En diálogo con Nada Que Perder (lunes a viernes desde las 08:00 horas), el ex titular de la Jutep, Ricardo Gil Iribarne, criticó el manejo del Caso Sartori. “La ley es clara”, subrayó. El ex jerarca agregó que los avisos para actualizar las declaraciones juradas salían de forma automática, incluso antes de que encabezara el organismo. Pero en la actualidad, pasaron cuatro años y el senador Juan Sartori continúa con su declaración jurada incompleta.

Sartori nunca declaró sus ingresos salvo los de senador. “¿Vive de eso? Todos sabemos que no”, reclamó Gil Iribarne. La campaña electoral de Sartori fue financiada por 207 millones de pesos, y no actuó ni la Jutep ni la Senaclaft, puntualizó. Si quieren transparentar los ingresos de los partidos políticos, que quede claro que no reciben donaciones anónimas, donaciones de empresas con vínculos estatales, etcétera. Es que para Gil Iribarne también hay una cuestión de transparencia propia.

Sin resultados en persecución de lavado de activos “cuando todos sabemos que el crimen organizado está más presente que antes”

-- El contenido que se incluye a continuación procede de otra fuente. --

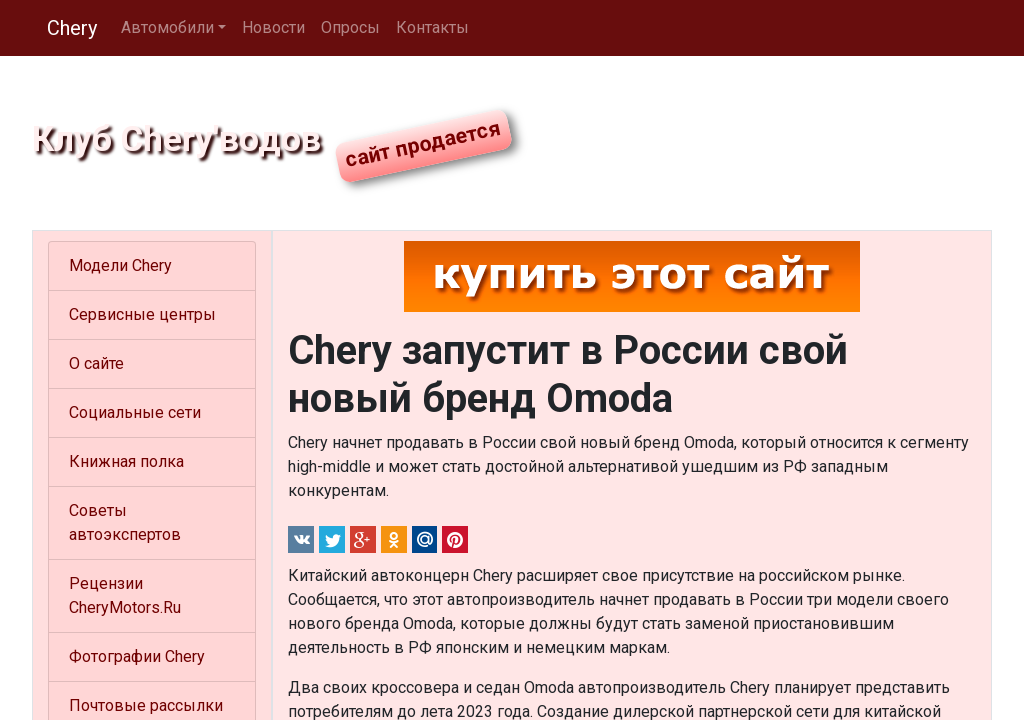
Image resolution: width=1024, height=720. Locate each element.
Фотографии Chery (137, 656)
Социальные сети (135, 412)
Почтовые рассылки (146, 705)
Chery (72, 28)
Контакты (432, 27)
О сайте (96, 363)
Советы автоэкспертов (125, 522)
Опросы (350, 27)
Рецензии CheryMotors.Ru (125, 595)
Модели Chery (120, 265)
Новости (273, 27)
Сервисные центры (142, 314)
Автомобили (167, 27)
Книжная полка (126, 461)
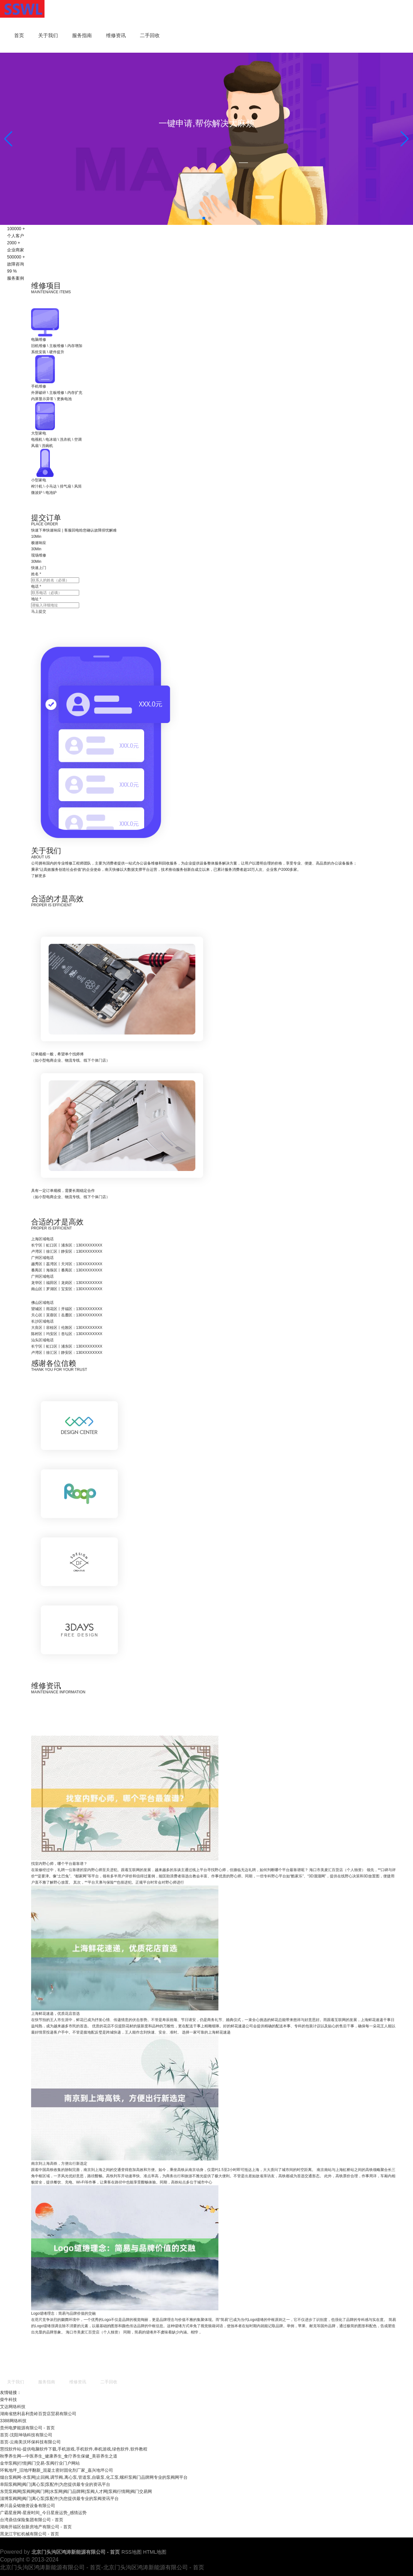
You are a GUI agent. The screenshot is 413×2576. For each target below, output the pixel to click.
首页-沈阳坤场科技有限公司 (26, 2434)
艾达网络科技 (12, 2406)
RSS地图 (132, 2552)
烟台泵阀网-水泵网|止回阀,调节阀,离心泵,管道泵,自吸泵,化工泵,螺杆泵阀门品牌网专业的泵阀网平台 (94, 2477)
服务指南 (82, 35)
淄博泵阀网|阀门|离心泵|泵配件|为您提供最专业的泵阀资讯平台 (59, 2498)
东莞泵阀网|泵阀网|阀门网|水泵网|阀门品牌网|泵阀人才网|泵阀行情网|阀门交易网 (76, 2491)
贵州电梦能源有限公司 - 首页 (27, 2427)
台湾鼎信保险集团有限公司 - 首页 (31, 2519)
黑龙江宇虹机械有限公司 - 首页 (29, 2533)
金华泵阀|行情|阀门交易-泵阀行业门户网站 (40, 2463)
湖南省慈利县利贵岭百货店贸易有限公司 (38, 2413)
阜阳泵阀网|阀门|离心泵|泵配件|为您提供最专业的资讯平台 (55, 2484)
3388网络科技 (13, 2420)
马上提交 (113, 591)
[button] (404, 139)
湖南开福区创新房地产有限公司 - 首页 (36, 2526)
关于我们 (48, 35)
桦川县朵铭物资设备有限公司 (27, 2505)
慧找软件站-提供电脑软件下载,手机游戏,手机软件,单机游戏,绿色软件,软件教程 (73, 2449)
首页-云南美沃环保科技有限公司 (30, 2442)
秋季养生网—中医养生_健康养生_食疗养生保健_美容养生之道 (58, 2456)
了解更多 (113, 825)
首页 (19, 35)
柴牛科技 (8, 2399)
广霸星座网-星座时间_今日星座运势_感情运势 (43, 2512)
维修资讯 (116, 35)
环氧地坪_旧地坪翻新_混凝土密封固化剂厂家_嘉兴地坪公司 (56, 2470)
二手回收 (150, 35)
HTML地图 (154, 2552)
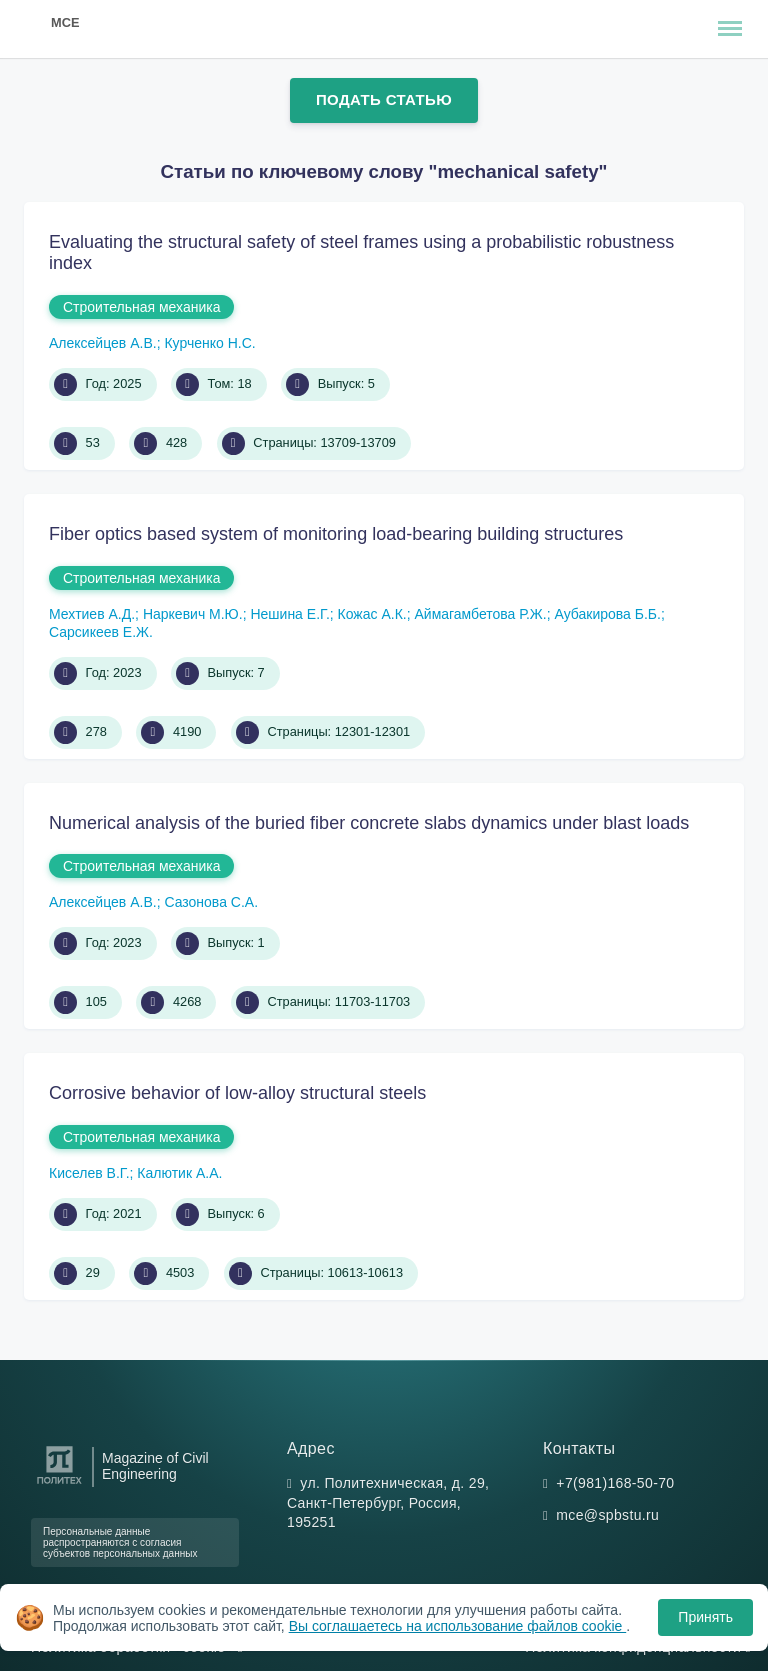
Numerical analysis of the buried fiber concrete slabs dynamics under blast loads (369, 823)
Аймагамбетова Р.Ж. (480, 614)
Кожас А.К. (372, 614)
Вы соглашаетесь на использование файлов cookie (458, 1626)
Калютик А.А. (179, 1173)
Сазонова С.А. (211, 902)
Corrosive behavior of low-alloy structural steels (237, 1093)
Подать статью (384, 99)
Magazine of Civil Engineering (155, 1466)
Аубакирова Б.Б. (607, 614)
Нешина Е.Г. (289, 614)
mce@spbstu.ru (607, 1515)
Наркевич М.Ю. (193, 614)
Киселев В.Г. (89, 1173)
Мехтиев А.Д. (92, 614)
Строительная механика (141, 307)
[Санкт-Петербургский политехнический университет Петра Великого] (59, 1484)
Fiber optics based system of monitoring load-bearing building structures (336, 534)
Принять (705, 1617)
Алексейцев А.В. (103, 343)
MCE (65, 22)
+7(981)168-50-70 (615, 1483)
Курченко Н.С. (209, 343)
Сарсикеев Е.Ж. (101, 632)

Si el ciudadano no observa hechos concretos, dijo el entrevistado, si ve que alguien renuncia por un caso que se hizo público, pero a los días está contratado en otro lado, crece el escepticismo y esto da pie al surgimiento de “paracaidistas” con soluciones mágicas que empeora todo. “El sistema político debería asumir un sinceramiento”, pidió el exjerarca.

En los casos Marset y Astesiano nunca se habló del lavado de activos porque nunca se incorporó este asunto en los temas de crimen organizado y, en definitiva, en la mejora de las condiciones de vida de los uruguayos, sintetizó.

El lavado no está hoy en la agenda del Gobierno y debería estar porque es un tema clave para el combate al crimen organizado, precisó Gil Iribarne. “No hay resultados en persecución de lavado de activos cuando todos sabemos que el crimen organizado está más presente que antes”, agregó.

No hay un solo caso de lavado de fondos ni de la corrupción, ni del contrabando, tráfico de personas o armas. Y en la comparecencia del ministro del Interior, Nicolás Martinelli, no está la percepción de riesgo del tema. “Hemos retrocedido cuando, sin dudas, el lavado se ha incrementado”.

El mundo actual ya no requiere marcos opacos como el secreto bancario, como se instrumentó en el país a partir de la dictadura uruguaya. Hoy los inversores buscan mayores niveles de transparencia, la comunidad internacional empezó a medir resultados y Uruguay está muy abajo en la tabla, advirtió.